Instructions for the task
Please pick out every line of the records below that contains the word "answer", and copy each one.

Supplied data
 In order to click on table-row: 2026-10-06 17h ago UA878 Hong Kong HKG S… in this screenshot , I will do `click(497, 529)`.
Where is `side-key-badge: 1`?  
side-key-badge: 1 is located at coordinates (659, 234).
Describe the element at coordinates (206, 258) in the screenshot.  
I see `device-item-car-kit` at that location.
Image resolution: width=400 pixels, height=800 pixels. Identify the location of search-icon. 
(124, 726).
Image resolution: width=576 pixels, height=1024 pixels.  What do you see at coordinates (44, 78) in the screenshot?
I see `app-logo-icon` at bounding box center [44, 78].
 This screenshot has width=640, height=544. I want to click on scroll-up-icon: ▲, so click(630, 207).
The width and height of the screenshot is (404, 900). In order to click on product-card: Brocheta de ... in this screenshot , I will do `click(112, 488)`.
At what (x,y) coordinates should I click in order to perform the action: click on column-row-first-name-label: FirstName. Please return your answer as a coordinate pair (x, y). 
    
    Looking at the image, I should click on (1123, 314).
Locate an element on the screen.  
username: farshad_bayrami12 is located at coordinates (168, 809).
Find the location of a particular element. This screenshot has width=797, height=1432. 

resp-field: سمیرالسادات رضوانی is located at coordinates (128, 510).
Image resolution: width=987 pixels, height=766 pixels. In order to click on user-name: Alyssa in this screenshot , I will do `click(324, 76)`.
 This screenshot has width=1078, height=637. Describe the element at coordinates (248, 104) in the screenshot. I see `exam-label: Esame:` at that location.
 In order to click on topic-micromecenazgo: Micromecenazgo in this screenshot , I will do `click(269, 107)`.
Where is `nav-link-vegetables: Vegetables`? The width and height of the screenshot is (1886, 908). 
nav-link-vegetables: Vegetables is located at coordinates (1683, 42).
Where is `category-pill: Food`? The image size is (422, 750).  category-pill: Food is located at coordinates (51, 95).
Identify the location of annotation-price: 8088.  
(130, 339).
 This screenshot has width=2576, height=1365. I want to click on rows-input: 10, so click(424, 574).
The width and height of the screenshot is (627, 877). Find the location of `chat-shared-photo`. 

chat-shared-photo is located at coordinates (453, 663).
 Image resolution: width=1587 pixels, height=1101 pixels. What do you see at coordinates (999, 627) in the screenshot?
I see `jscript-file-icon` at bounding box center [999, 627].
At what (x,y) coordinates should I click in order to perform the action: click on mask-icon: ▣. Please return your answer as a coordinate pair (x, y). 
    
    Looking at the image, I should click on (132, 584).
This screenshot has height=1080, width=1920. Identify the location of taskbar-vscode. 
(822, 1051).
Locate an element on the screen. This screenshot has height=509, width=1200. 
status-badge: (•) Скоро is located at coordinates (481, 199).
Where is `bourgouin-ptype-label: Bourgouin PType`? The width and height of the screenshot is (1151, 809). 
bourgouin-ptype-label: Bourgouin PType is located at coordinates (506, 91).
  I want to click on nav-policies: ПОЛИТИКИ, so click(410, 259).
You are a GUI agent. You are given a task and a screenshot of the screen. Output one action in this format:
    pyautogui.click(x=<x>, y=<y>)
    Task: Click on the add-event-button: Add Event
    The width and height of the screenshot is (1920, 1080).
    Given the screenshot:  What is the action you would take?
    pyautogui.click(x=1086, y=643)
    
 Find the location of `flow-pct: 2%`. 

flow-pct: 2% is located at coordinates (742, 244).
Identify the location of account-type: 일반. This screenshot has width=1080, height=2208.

Response to the exercise
At what (x,y) coordinates should I click in order to perform the action: click on column-row-first-name-label: FirstName. Please return your answer as a coordinate pair (x, y). 
At what (x,y) coordinates should I click in order to perform the action: click on mask-icon: ▣. Please return your answer as a coordinate pair (x, y). 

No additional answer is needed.